The overall prevalence of HCV in our study was not significantly different between females and males, and it increased gradually after the age of 30 years. This is in agreement with previous studies carried out in Libya, which showed a peak in the prevalence of HCV among those 46-55 years old [13]. Other studies, particularly from North America, also showed the highest prevalence in the 30-49 year age group in all racial groups [43, 44].

We also analysed the risk factors associated with HBV and HCV infections. The influence of risk factors on the prevalence rate was evident for HCV. The prevalence rate among those with risk factors ranged from 1.9 to 7.4%, whereas among those without risk factors it was 1.3% (p < 0.025). The most prominent risk factor was intravenous drug use, with 7.4% of intravenous drug users testing positive for HCV. In this context, it is important to note that active drug users are less likely to participate in health surveys, and the actual overall prevalence rate is likely higher than the observed rate [45, 46]. A recent study on ~1200 Libyan patients chronically infected with HCV correlated genotypes with risk factors. That study indicated that recent drug use was significantly linked to emergence of new genotypes, lending further credence to the role of intravenous drug use in HCV transmission in Libya [13]. Accordingly, we expect that the prevalence of HCV may increase in Libya because there is consensus that HCV-infected populations are heavily weighted towards intravenous drug use worldwide [4749].

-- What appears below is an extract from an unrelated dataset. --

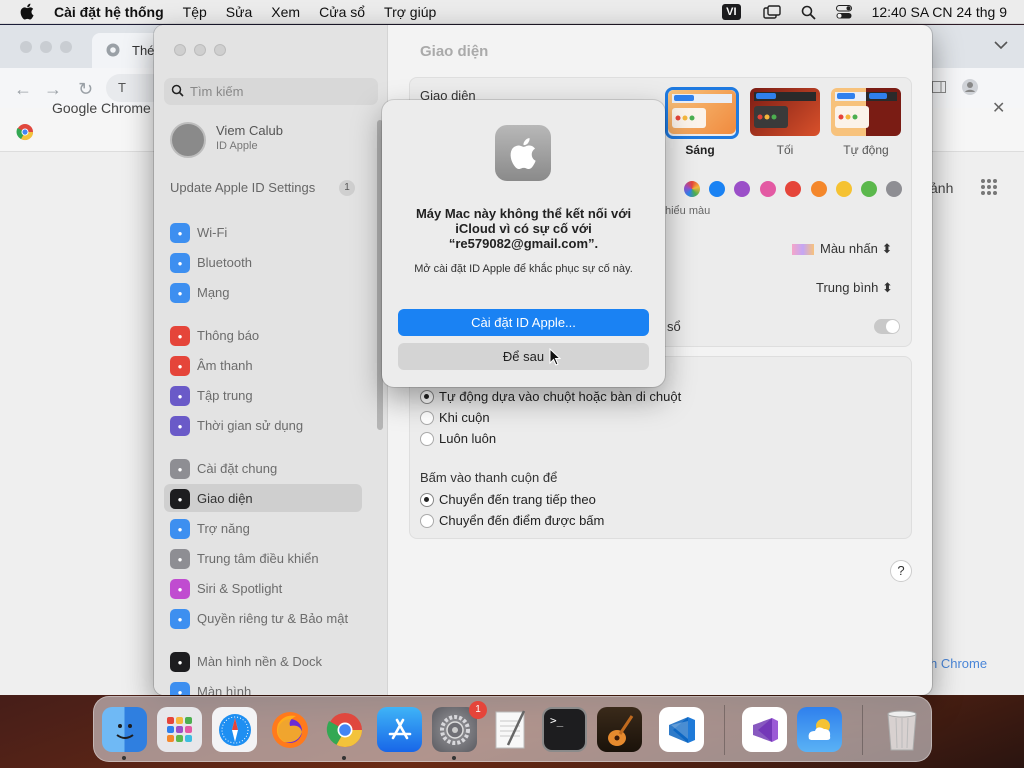 Image resolution: width=1024 pixels, height=768 pixels. What do you see at coordinates (263, 335) in the screenshot?
I see `sidebar-item-bell: ● Thông báo` at bounding box center [263, 335].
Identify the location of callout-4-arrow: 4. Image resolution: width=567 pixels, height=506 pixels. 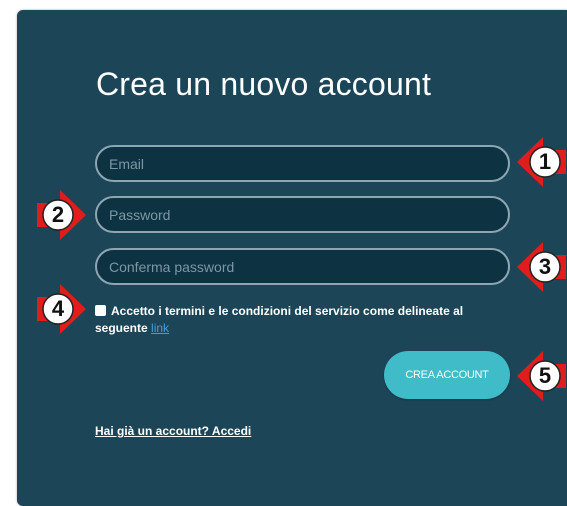
(62, 309).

Our findings show that the prevalence rates of HBV and HCV in Libya are relatively low, and this could be an indicator of the success of the national efforts to control these infections. However, we only assessed a marker of the prevalence of HBV chronic infection (HBsAg), which represents the reservoir of infection and of future complications (cirrhosis and liver cancer). We did not estimate the proportion of those who had ever been infected in Libya, which can be estimated by testing for serum anti-HBc antibodies. Moreover, the higher rates in regions bordering high endemicity countries and the poorly controlled state of these borders can lead to an increase in prevalence, especially during this time when the country as whole is experiencing many difficulties. Continuous surveillance and maintenance of the national program for combating hepatitis are essential, and further studies are needed, particularly on co-infection with HIV, which is a problem in this region. Our findings would be useful for making estimates and projections about the overall disease burden, including the complications of hepatitis infection, such as cirrhosis, liver failure, and hepatocellular carcinoma [50]. Recently, El-Bouzedi [51] constructed a mathematical model using published epidemiological data on viral hepatitis to estimate the future consequences of hepatitis infection in Libya. Such modelling will inform health policy, resource allocation and healthcare delivery and may improve the management of patients with viral hepatitis.